- Written by Allie Layos
- Category: Profiles
Milo Jones: Always the horses
“You have to make a decision: motocross or horses.”
Ten-year-old Milo Jones had just asked for a new bike, and his mother’s reply made it clear that the bike would come at a cost. As much as he enjoyed motocross, it was not a cost he was willing to pay.
“Then I guess I’m doing horses,” he said, and that was that.
Though a career in horses might have seemed the obvious course for a child as smitten with them as Milo, his path to becoming one of the industry’s leading professionals was far from direct. Yet, with every road he started down, there was something that kept guiding him back. It took him a few years and many travels to realize that thing was true passion.
Milo grew up in Colorado in a family of equestrians, so horses were part of his life from the start.

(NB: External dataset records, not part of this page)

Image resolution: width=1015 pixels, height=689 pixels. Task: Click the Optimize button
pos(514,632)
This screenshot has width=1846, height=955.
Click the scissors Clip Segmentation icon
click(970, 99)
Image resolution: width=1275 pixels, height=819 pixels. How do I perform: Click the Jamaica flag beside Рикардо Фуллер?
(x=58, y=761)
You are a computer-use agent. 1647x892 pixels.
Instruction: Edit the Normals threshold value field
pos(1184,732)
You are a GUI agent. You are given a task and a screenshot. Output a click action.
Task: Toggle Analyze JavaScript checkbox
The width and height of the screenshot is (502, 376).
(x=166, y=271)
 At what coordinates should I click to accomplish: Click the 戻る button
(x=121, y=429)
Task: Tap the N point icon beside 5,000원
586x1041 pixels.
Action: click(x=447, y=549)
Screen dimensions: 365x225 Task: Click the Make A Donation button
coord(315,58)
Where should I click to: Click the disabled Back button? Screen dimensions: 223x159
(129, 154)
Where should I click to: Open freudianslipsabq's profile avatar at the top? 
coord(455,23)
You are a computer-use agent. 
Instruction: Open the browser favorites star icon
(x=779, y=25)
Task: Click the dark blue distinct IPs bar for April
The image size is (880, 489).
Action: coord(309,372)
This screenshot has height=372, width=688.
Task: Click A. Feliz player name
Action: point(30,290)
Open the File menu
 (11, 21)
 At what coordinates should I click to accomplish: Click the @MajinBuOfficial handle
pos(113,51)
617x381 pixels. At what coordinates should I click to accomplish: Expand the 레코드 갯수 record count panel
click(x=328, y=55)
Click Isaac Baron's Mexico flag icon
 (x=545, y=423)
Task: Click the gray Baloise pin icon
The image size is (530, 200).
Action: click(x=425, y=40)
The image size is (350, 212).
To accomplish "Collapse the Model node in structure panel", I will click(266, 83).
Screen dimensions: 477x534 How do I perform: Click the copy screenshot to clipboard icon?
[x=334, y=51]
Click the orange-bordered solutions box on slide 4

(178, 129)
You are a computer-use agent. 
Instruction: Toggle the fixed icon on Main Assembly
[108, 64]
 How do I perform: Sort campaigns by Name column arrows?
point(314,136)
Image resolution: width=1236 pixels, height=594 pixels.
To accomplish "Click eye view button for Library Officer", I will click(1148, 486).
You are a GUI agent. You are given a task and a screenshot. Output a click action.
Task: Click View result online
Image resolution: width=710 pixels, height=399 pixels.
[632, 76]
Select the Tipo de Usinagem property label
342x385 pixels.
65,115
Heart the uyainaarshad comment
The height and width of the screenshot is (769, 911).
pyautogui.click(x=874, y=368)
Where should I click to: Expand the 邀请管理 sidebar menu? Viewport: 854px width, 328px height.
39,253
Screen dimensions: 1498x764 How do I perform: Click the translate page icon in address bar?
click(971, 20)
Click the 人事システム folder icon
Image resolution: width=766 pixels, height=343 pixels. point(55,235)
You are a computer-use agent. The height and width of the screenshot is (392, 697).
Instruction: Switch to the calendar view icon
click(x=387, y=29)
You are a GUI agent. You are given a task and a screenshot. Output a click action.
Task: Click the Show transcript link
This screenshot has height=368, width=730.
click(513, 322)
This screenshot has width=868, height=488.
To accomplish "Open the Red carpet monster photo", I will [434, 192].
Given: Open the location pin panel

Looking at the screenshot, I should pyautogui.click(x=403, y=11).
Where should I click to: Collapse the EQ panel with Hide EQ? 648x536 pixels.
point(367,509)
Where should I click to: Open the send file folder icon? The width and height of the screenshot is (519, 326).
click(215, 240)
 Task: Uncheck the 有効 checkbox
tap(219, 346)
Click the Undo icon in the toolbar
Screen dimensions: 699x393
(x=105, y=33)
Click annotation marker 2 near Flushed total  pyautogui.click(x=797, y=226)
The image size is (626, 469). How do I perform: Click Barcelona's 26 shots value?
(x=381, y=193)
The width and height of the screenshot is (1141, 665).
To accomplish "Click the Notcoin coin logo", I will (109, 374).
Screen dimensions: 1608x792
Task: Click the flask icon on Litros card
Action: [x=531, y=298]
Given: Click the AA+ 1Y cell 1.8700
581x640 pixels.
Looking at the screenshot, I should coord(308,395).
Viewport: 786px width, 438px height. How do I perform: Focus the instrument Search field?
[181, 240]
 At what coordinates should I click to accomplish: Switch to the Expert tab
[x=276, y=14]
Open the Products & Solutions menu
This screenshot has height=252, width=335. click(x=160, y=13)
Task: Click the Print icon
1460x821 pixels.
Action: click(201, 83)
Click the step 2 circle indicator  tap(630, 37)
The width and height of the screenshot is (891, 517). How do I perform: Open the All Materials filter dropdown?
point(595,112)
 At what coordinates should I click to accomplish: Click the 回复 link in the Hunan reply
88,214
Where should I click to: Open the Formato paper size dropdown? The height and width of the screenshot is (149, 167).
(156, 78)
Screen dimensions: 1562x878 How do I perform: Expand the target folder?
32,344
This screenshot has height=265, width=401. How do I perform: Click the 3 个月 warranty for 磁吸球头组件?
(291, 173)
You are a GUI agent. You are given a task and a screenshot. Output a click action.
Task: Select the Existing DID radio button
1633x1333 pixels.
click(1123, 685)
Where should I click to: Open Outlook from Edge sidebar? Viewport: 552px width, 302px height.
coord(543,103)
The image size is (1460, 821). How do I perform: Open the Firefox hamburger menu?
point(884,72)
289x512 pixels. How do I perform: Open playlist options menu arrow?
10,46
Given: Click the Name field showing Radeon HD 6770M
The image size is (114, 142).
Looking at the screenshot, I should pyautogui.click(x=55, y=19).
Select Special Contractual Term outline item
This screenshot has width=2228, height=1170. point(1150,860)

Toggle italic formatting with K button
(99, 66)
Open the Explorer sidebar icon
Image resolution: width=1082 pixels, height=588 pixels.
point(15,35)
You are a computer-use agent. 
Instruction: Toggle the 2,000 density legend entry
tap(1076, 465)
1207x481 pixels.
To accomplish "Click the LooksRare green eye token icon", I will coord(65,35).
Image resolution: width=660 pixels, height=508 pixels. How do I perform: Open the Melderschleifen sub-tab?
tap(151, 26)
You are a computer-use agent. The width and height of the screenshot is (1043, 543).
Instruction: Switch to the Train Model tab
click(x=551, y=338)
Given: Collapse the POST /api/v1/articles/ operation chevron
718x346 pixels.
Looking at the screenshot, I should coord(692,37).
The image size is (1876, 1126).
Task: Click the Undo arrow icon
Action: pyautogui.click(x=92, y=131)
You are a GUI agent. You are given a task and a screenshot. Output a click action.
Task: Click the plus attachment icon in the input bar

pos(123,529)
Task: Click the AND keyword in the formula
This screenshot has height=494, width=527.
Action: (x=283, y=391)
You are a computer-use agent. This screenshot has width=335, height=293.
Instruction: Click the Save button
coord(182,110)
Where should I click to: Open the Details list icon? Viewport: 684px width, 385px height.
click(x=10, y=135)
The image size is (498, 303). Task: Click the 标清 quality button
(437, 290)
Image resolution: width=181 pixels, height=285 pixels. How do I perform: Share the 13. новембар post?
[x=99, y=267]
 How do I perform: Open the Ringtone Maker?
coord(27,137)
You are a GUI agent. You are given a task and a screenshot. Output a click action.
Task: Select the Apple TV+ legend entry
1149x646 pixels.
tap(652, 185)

He began accompanying his mother on trail rides at the age of three, and soon started lessons at a local hunter/jumper barn. When he was six years old, his mother took him to visit a barn she had seen advertised in a brochure. That barn turned out to be Martin Cockriel Stables.
Trainer Martin put Milo aboard a nineteen-year-old Saddlebred, and allowed the young boy to ride the horse by himself in a full bridle. Milo was sold, and still remembers the feel of that mare today.
“I never wanted to ride anything else,” Milo said. “There’s no comparison.”
Martin referred Milo to a man named Les Pedicord who also had Saddlebreds in Colorado, and Milo learned the basics of saddle seat under his strict eye.
“He was very ‘old school,’ and he took his time with me,” Milo said.